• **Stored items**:
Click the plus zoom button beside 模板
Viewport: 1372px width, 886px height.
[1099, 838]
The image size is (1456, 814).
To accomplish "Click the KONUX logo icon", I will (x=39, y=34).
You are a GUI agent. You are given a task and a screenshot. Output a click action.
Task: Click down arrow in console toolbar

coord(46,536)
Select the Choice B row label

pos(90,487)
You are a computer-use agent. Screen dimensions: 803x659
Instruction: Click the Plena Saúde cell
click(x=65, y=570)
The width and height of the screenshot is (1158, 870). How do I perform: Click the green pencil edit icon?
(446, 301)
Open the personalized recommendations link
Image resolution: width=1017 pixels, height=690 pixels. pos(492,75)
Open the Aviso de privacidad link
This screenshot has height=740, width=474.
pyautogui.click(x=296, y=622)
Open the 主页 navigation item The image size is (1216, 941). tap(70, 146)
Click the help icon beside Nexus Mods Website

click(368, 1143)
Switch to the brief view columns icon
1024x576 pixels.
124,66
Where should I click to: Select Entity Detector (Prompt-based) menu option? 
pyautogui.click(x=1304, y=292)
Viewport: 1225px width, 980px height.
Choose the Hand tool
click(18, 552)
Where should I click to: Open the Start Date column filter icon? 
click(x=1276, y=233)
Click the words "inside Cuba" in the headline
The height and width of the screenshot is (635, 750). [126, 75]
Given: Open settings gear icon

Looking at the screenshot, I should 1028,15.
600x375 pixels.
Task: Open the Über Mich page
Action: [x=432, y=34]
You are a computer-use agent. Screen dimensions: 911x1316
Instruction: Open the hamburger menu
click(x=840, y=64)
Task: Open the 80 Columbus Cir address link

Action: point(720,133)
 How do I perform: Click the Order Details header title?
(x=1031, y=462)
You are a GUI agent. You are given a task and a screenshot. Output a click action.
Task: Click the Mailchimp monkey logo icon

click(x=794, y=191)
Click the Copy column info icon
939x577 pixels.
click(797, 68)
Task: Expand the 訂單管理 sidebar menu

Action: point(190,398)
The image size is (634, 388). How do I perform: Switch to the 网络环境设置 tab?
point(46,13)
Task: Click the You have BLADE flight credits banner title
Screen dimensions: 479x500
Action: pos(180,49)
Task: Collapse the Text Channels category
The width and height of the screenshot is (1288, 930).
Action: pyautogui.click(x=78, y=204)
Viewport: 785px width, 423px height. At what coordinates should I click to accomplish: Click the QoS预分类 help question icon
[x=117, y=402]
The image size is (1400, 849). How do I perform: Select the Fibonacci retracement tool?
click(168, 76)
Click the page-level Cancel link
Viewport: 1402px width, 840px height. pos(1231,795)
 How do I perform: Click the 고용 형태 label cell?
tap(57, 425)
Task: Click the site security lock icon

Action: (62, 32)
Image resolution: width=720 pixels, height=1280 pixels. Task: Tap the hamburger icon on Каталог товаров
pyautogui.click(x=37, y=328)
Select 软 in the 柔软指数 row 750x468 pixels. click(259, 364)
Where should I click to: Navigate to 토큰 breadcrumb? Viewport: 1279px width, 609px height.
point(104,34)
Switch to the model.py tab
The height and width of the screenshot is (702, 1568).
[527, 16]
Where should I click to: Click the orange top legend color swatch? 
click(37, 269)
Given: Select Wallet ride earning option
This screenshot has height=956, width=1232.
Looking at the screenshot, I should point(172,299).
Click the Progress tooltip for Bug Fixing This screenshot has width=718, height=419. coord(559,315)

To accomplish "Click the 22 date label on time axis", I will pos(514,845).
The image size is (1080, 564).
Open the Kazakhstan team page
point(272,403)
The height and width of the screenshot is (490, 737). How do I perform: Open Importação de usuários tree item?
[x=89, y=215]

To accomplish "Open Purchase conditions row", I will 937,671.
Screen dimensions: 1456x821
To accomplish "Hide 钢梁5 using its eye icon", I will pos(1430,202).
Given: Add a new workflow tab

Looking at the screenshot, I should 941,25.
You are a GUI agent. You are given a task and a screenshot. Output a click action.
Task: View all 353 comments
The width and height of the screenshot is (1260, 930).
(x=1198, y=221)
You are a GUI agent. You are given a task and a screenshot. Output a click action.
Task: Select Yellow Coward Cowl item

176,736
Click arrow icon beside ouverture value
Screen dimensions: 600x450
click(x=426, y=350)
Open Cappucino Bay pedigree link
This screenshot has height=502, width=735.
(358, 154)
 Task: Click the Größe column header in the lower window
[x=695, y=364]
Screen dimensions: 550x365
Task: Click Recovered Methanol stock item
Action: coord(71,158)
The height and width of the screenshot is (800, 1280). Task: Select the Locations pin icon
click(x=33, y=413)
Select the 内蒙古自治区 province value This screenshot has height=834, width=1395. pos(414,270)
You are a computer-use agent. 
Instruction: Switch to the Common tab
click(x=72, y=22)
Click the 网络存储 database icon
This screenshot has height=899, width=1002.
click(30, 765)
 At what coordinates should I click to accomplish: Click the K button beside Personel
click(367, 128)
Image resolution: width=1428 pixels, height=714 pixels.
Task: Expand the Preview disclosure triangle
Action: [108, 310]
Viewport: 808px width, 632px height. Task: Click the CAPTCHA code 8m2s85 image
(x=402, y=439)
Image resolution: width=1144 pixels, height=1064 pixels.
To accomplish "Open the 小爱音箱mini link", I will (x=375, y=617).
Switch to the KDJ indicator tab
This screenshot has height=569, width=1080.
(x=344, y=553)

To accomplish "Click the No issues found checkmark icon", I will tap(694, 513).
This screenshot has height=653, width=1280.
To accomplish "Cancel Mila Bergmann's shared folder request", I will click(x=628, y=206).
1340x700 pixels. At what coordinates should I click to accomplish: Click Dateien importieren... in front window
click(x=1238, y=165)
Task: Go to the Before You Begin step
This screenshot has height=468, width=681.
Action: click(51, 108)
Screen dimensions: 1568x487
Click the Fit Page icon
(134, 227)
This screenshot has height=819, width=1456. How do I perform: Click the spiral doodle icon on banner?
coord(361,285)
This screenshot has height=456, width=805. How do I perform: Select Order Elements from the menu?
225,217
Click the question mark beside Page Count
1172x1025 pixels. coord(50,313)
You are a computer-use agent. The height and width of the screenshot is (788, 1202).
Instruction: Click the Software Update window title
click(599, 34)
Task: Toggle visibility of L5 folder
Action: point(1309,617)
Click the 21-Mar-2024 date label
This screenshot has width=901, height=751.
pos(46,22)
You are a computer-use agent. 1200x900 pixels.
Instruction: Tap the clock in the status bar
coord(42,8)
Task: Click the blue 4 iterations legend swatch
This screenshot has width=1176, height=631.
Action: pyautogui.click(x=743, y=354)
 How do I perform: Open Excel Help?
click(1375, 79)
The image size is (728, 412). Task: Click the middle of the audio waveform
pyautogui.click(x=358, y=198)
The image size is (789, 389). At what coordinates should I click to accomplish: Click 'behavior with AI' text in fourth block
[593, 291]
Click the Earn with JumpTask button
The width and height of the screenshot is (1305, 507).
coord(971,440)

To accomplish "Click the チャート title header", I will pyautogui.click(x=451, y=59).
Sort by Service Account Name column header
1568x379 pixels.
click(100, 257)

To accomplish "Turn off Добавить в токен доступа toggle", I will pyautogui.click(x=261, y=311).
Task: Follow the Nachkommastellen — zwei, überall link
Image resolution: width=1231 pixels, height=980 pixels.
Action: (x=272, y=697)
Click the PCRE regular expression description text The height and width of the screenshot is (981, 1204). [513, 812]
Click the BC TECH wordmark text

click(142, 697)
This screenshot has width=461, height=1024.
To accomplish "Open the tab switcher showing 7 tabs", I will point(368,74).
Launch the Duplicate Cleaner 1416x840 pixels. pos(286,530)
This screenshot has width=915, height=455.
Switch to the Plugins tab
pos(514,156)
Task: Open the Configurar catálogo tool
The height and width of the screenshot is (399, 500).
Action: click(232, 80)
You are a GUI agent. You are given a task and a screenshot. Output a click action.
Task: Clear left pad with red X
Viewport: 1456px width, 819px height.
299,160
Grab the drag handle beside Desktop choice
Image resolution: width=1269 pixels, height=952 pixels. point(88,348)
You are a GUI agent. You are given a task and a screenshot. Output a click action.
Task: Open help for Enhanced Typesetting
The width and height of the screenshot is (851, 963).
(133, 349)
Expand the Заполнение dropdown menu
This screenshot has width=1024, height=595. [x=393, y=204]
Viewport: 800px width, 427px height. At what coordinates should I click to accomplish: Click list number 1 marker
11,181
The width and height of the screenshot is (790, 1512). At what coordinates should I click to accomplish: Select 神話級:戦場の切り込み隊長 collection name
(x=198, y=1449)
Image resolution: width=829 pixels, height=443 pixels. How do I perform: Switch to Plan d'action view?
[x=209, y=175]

• **TASK DESCRIPTION**:
Copy out, word for word, the part of the listing above that begins with the line containing "Where should I click to: Navigate" and ends with the line containing "[x=89, y=215]", including both of those lines.

• **THE COMPLETED TASK**:
Where should I click to: Navigate to 토큰 breadcrumb? Viewport: 1279px width, 609px height.
point(104,34)
Switch to the model.py tab
The height and width of the screenshot is (702, 1568).
[527, 16]
Where should I click to: Click the orange top legend color swatch? 
click(37, 269)
Given: Select Wallet ride earning option
This screenshot has height=956, width=1232.
Looking at the screenshot, I should point(172,299).
Click the Progress tooltip for Bug Fixing This screenshot has width=718, height=419. coord(559,315)

To accomplish "Click the 22 date label on time axis", I will pos(514,845).
The image size is (1080, 564).
Open the Kazakhstan team page
point(272,403)
The height and width of the screenshot is (490, 737). How do I perform: Open Importação de usuários tree item?
[x=89, y=215]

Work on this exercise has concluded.